Irving então descreveu como os colonos naturalmente gratos a seus guardiões com a cerimônia de pendurar uma meia na chaminé na véspera do dia de São Nicolau, na qual a meia é sempre encontrada de manhã milagrosamente cheia. São Nicolau era descrito como capaz de cavalgar alegremente entre as copas das árvores ou sobre os telhados das casas e, de vez em quando, tirava presentes magníficos dos bolsos das calças e jogava-os pelas chaminés.

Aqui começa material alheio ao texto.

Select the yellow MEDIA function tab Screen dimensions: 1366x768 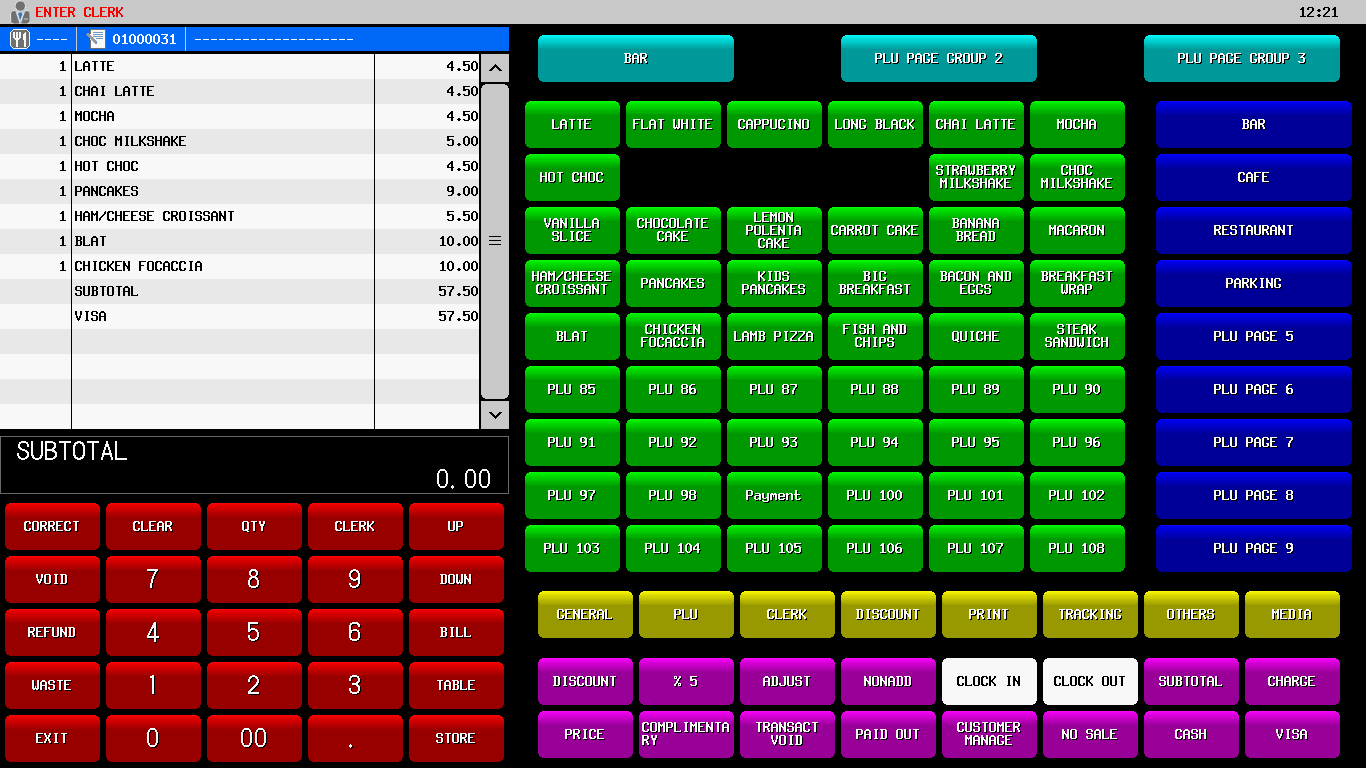1291,614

Irving se baseava no personagem Sinterklaas da tradição holandesa, cuja Sociedade Histórica de Nova York queria transforma-lo no Santo Padroeiro da cidade. Foi contratado um artista para desenhar uma imagem do santo para ser entregue aos convidados no primeiro jantar de aniversário de São Nicolau, organizado pela sociedade histórica. No retrato era ainda mostrado como uma figura religiosa que deixava presentes em meias junto à lareira e estava associado à recompensa pela bondade das crianças.

Mas o “Saint Nicholas Day” não decolou como John Pintard (fundador da Sociedade Histórica de NY) queria. Porém, a imagem de Anderson criada para o Papai Noel permaneceu como base para as futuras recriações.

A verdade é que até meados do século XIX, a maioria dos americanos não celebrava o Natal. Os puritanos que se estabeleceram na Nova Inglaterra proibiram o Natal. Em muitas partes do país, o Natal era considerado principalmente uma desculpa para as classes mais abastadas fazerem festas barulhentas e grosseiras.

Harper’s Weekly, 1871 (esquerda) e 1874.

Surge o Marketing

Então o que mudou? Por um lado, a América estava se tornando mais industrial e mais urbana. Isso causou um sentimento nostálgico no povo americano por tempos supostamente mais simples, além de uma obsessão em estabelecer tradições familiares como refúgio do mundo industrial.

Os americanos começaram a adotar as tradições europeias do velho mundo para reunir suas famílias. As árvores de Natal foram copiadas das tradições dos imigrantes alemães, por exemplo, enquanto a velha versão do Papai Noel foi originalmente trazido pelos holandeses.

Foi aí que o marketing entrou em cena.

O grande impulsionador da propagação do Natal foram as revistas femininas e outros produtos da imprensa. Tanto as histórias quanto os anúncios nessas revistas criaram peças de histórias de Natal, muitas das quais foram cimentadas na consciência pública. Por exemplo, a popularidade das árvores de Natal remonta a uma imagem no livro de Godey’s Lady’s Book, a revista mais lida na época, da rainha Victoria e sua família reunidas em torno de uma ricamente decorada.

Mas o Natal definitivamente decolou na época em que as lojas de departamento começaram a crescer e viram uma incrível oportunidade de negócios na entrega de presentes de Natal. Começaram a decorar suas lojas no Natal e a usar táticas criativas de marketing para atrair compradores. Grande parte da estética que agora associamos ao Natal foi espalhada e, em alguns casos, criadas por essas lojas de departamentos.

O impacto do marketing nas tradições e estética de Natal, no entanto, não é nada comparado ao impacto das histórias e personagens de Natal. Isso é verdade quando se trata do personagem de Natal mais famoso de todos, o Papai Noel.

A tradição holandesa do Papai Noel foi popularizada nos Estados Unidos pelo poema de 1822 “Uma visita de São Nicolau” (agora mais popularmente conhecido como “A noite antes do Natal”). Mas, naquela época, não havia um amplo consenso sobre como exatamente o Papai Noel era. As lojas de departamento, com uma pequena ajuda das revistas da época, ajudaram a corrigir isso.
*Este artigo não reflete, necessariamente, a opinião da Revista Fórum.